_PROVIDED INFORMATION:_
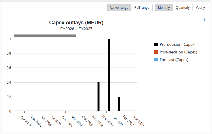Click the orange Post-decision legend swatch

(x=156, y=52)
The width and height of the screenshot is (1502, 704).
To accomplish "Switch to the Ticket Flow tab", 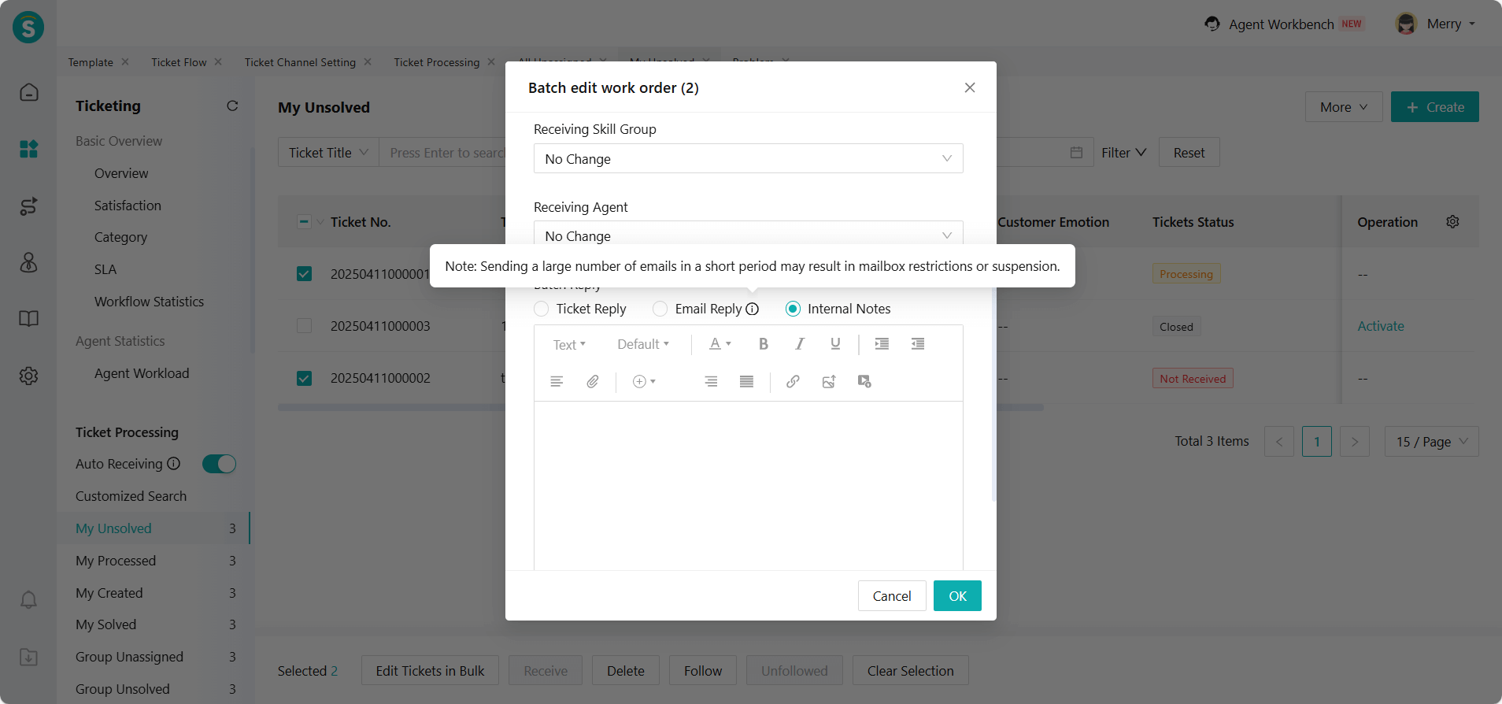I will (x=179, y=62).
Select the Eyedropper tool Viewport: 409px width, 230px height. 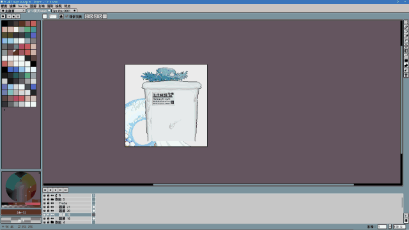[x=406, y=36]
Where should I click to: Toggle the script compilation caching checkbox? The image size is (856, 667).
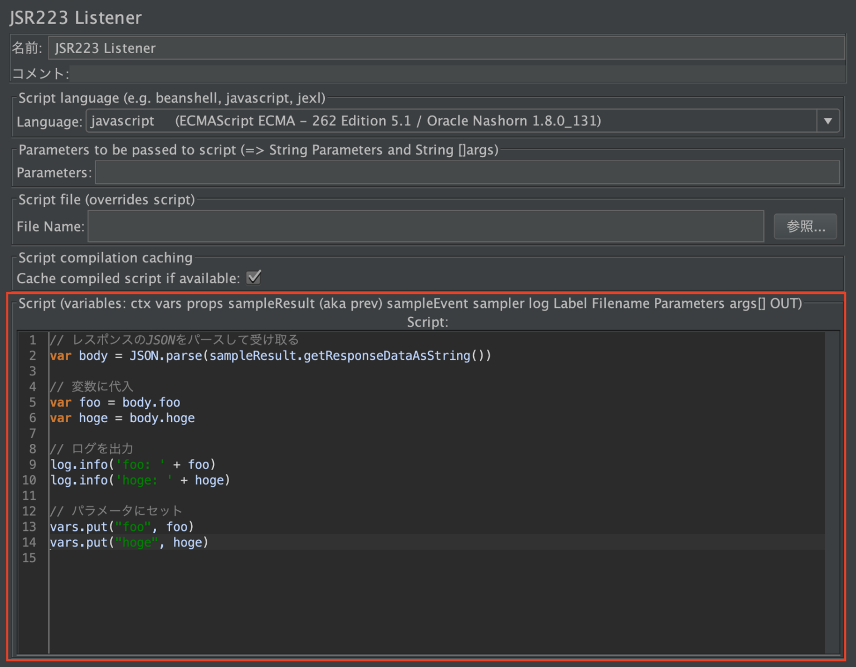tap(254, 277)
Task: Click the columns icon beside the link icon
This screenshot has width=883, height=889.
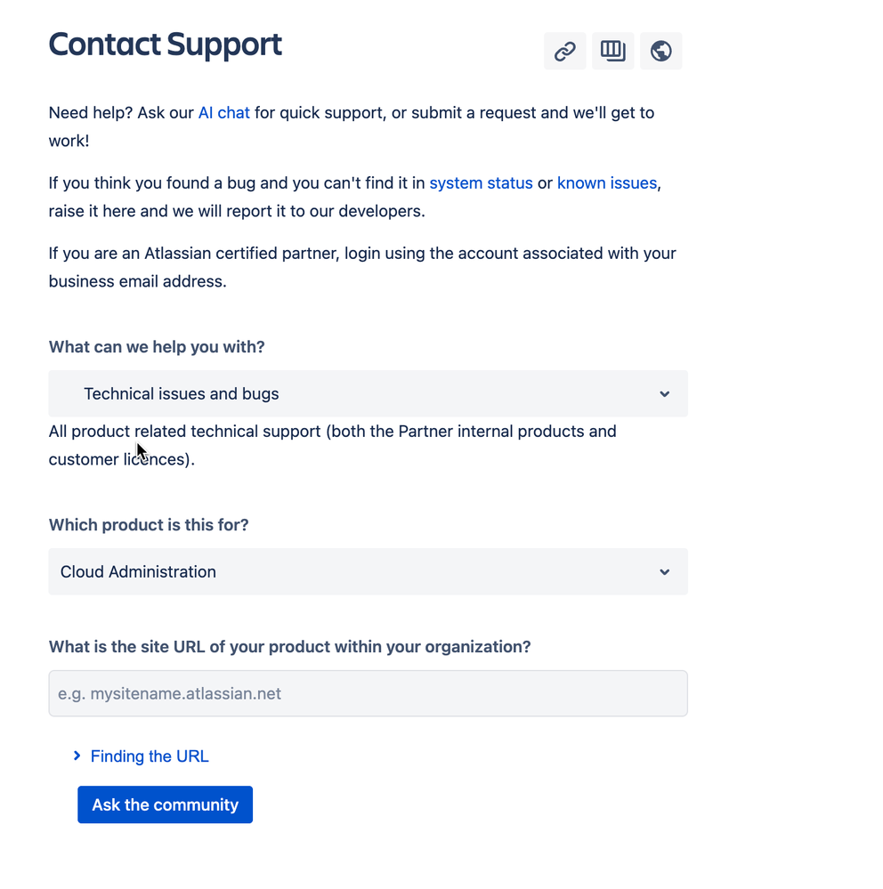Action: [x=612, y=51]
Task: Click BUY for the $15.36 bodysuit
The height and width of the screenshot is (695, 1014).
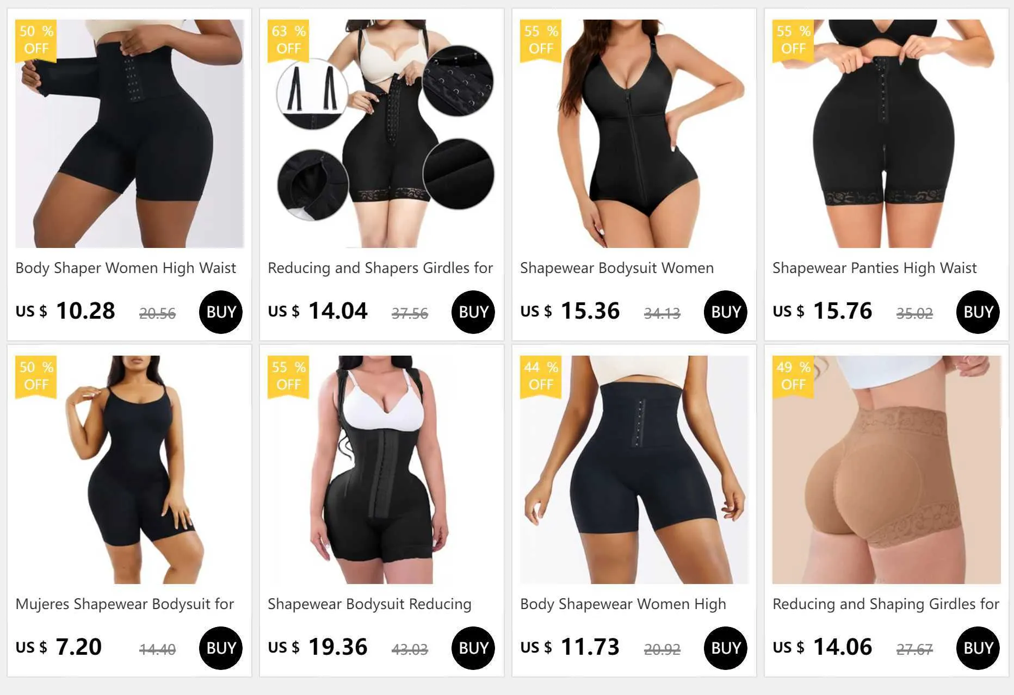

_WHAT TO DO:_
Render the lines from the one containing "Task: Click BUY for the $15.36 bodysuit" through the end of the records, inclusive, as a Markdown table with the columns Row and Line, one line per row. Omit blank lines and pictures.

_COMPLETE OUTPUT:_
| Row | Line |
|---|---|
| 1 | Task: Click BUY for the $15.36 bodysuit |
| 2 | The height and width of the screenshot is (695, 1014). |